William Charvat, in his individual scholarship, was a pioneer in his approach toward the analysis and interpretation of American literary culture. Today, most scholars take for granted that the study of the book trade is a necessary prerequisite to our understanding of the influence that the business of writing had not only on literary production, but on the shape of an artist’s aesthetic vision. Yet Charvat’s Literary Publishing in America, 1790-1850 (University of Pennsylvania Press, 1959) and The Profession of Authorship in America, 1800-1870 (published posthumously by Ohio State University Press, 1968) were groundbreaking works in the study of American book history. Their respective reissues by the University of Massachusetts Press in 1993 and Columbia University in 1992 attest to the enduring value of William Charvat’s contribution to American literary scholarship.

Charvat’s bibliographic prescience was equally impressive. It was under his guidance that the American fiction collection at OSUL became the great research collection that it is today. Established in the late 1950s, the collection was officially named the William Charvat Collection of American Fiction upon Charvat’s death in 1966. Charvat recognized early on the importance of a broad-based approach to the study of American literature, and that in addition to having the works of major canonical writers always at hand, scholars needed access to those lesser lights better known for their local-color fiction, popular genre writing, and treatment of disreputable, if not repugnant, subjects within the realm of fiction. Charvat believed that a comprehensive library collection of a particular area within a national literature, if not an entire national literature itself, was an indispensable resource for the scholarly community. At Charvat’s urging the Rare Books and Manuscripts Library concentrated its collection efforts on amassing American fiction following the criteria of Lyle Wright’s three-volume A Contribution to American Fiction, 1789-1900, criteria for selection that have remained constant for close to five decades: first American printings of adult fiction by United States authors.

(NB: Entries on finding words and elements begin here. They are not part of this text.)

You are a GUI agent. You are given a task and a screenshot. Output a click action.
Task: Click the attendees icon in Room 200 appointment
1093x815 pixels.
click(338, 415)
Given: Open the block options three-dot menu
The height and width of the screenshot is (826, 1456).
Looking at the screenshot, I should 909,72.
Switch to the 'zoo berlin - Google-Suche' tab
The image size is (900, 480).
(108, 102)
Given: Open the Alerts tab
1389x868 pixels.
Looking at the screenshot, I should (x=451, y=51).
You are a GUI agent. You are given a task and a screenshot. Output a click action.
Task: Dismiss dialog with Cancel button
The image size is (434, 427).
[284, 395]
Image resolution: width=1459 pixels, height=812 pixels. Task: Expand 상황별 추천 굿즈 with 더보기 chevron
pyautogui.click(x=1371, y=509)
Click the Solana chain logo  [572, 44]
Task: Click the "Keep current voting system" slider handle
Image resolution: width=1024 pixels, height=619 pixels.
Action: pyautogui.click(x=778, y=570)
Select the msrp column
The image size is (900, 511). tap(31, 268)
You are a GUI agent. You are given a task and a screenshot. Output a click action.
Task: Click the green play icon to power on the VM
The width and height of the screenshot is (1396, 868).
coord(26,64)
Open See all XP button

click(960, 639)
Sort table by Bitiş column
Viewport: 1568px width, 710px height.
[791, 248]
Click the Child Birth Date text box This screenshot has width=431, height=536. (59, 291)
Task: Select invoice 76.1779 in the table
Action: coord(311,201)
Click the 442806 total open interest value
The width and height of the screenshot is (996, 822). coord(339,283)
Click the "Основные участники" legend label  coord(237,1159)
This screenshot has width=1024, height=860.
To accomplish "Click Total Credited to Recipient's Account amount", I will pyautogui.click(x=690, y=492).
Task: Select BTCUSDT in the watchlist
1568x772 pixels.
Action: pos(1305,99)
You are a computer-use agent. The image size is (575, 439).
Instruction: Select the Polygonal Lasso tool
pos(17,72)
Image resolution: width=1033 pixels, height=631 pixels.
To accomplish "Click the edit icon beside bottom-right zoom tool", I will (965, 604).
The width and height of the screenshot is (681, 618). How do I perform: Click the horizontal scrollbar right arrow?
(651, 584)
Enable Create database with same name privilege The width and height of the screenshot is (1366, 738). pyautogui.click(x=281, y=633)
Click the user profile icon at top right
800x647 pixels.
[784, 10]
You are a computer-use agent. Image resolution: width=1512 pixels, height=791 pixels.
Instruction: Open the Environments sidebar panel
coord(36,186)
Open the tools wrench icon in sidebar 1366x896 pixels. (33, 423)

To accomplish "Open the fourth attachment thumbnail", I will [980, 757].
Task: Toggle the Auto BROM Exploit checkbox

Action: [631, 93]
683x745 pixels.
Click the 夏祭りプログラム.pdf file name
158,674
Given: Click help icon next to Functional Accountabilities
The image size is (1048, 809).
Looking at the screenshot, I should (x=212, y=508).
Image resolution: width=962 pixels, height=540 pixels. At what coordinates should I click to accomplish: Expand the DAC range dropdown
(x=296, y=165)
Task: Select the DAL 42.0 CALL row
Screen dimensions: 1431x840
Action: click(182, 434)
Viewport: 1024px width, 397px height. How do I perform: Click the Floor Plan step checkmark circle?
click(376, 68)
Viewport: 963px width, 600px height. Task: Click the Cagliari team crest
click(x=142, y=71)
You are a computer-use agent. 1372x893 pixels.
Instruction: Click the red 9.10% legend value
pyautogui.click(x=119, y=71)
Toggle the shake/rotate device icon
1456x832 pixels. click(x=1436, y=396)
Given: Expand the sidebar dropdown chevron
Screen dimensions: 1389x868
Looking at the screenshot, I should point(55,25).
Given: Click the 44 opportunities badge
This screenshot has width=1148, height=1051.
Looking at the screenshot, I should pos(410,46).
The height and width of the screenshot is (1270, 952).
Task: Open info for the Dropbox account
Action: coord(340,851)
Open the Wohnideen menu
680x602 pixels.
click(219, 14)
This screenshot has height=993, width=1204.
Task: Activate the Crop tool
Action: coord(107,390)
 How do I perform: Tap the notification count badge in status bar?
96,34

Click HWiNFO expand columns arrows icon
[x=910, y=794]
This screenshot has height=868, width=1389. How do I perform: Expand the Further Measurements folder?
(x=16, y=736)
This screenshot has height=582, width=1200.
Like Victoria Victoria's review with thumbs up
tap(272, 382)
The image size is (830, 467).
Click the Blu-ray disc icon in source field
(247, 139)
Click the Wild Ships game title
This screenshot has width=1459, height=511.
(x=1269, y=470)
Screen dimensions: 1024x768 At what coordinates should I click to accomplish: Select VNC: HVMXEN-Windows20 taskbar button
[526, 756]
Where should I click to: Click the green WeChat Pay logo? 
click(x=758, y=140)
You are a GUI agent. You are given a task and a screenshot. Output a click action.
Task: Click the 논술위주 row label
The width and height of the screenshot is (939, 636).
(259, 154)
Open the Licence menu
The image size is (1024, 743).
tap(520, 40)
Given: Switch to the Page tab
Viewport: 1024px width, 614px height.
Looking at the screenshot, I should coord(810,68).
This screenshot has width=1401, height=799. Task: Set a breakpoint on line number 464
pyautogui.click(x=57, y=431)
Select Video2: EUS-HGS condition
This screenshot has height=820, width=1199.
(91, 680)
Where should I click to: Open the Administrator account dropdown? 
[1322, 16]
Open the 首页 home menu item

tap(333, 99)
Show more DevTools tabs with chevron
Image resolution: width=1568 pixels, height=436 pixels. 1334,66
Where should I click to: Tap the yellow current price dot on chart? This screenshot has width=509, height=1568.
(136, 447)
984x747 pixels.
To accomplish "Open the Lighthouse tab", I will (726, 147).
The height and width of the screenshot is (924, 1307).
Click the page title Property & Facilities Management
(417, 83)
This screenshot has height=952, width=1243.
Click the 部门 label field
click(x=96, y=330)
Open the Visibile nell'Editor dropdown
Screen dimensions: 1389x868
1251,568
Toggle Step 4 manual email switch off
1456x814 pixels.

Howard Mumford Jones, another giant in American literary scholarship from an earlier generation, summarized well William Charvat’s academic standing in his Scholarship, Novelty, and Teaching:  An Address in Memory of the Late William Charvat (The Ohio State University Press for the Department of English;, Ohio State University, [1968]):  “The best contribution of the scholar to education is to enrich scholarship, to continue it, to make it available to all those competent and ready to accept the philosophy that scholarship implies.  Such seems to me still the proper goal and appropriate contribution of the scholars to this or any other time.  If I understand him correctly, this also William Charvat believed.”